Владимир Ситников
Русская печь
Памяти моего деда Ситникова Василия Фаддеевича посвящается
I
В середине апреля подсыхали крыши. Солнце после зимней дремы замечало их первыми и все свое тепло устремляло на шиферные, черепичные, железные и деревянные скаты. У нашего дома крыша была из дороженного теса, с желобками. Тес, сдавалось мне, куда лучше железа или шифера. Во-первых, он скрадывал шум шагов, во-вторых, хорошо хранил тепло, а в-третьих, на нем можно было выжечь «увеличиткой» все что угодно: и свое имя, и год рождения, и прозвище недруга. На худой конец, просто провести огненным лучиком дымящуюся черную нитку.

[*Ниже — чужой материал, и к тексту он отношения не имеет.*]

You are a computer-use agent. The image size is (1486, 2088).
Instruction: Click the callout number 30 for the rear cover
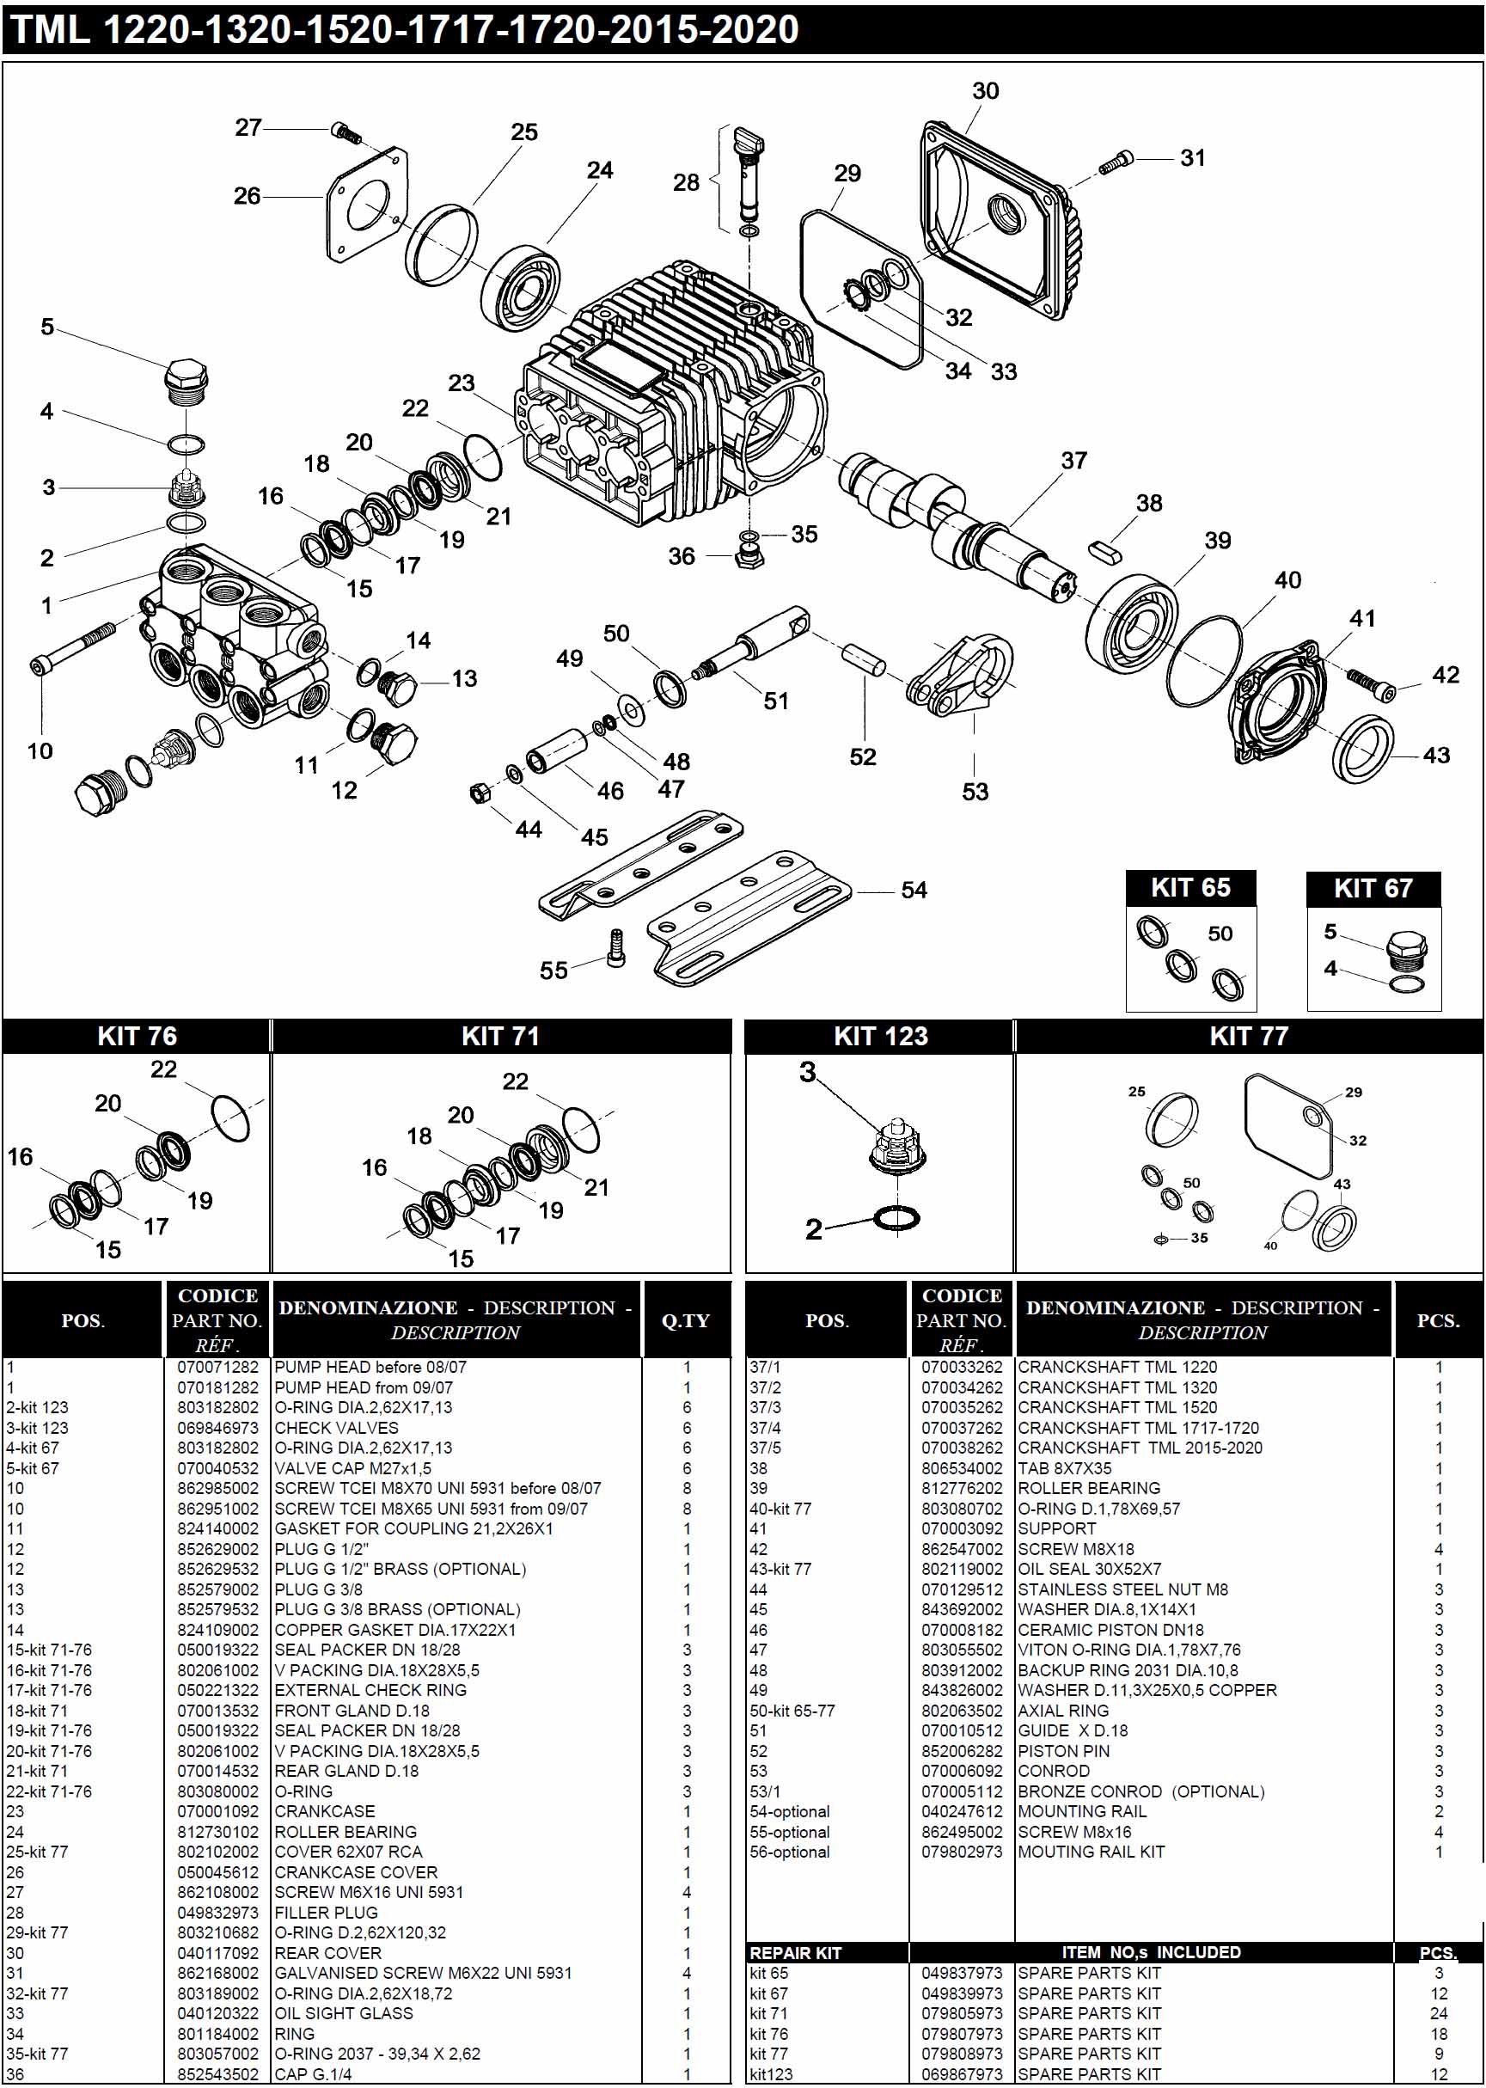pos(985,91)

Забирался я сюда с утра. Внизу еще слякотно, с северной стороны до сих пор грязный в помоях лед, а здесь сухо и чисто. Я глядел в заречную даль, где сосновый бор сходился с небом и будто парил над овражистыми улицами, голыми, как метлы, тополями. Пожалуй, только старая пожарная каланча, в окнах которой сушились бессильно свесившиеся пожарные рукава, да четко вычерченная в небе парашютная вышка были ровней мне, Я ощущал лебединую легкость. Кажется, подойду к краю, оттолкнусь и поплыву над городом, над рекой к мягко расстеленному бору.
Однажды мы с Андрюхой прокрались на крышу ночью, во время учебной воздушной тревоги. Но все было как по-настоящему: в почужевшем небе стоял беспокойный гуд. Потом вдруг над самыми нашими макушками пулеметы начали стежить темноту разноцветными прошвами трассирующих пуль. От этой жутковатой красоты захотелось быстрее спуститься на твердую уютную землю. Тогда казалось, что мы на самом виду. И если «хейнкель» прорвется, то обязательно раздавит нас своим черным брюхом.
В школу в ту весну я ходить перестал, «казачил», как говорили наши пацаны. Возбудил во мне тоскливый страх перед учебой строгий математик, умевший без всякого циркуля одним взмахом начертить совершенно правильную окружность, с какой-то щеголеватостью коротко и точно доказать теорему. Я тоже пробовал так нарисовать окружность, но у меня получался огурец.
Математик не хотел понять моих страхов и, как только я появлялся на уроке, брал на прицел.
– Ну-с, судари, – произносил он и, туже обернув шарфом горло, вел пальцем по столбцу фамилий. Я чувствовал, когда палец останавливался на моей, и плелся к доске.
Алгебру и геометрию я не понимал и никак не мог простить добродушным арифметическим цифрам того, что они предательски спрятались за латинские буквы. У этих букв был совершенно непостижимый для меня смысл. Как можно отнять от «а» какую-нибудь «в», если не знаешь, сколько в этом «а» единиц. Разобраться, что же все-таки представляют из себя эти буквы, мне не приходило в голову, да притом я был убежден, что все равно ничего не пойму.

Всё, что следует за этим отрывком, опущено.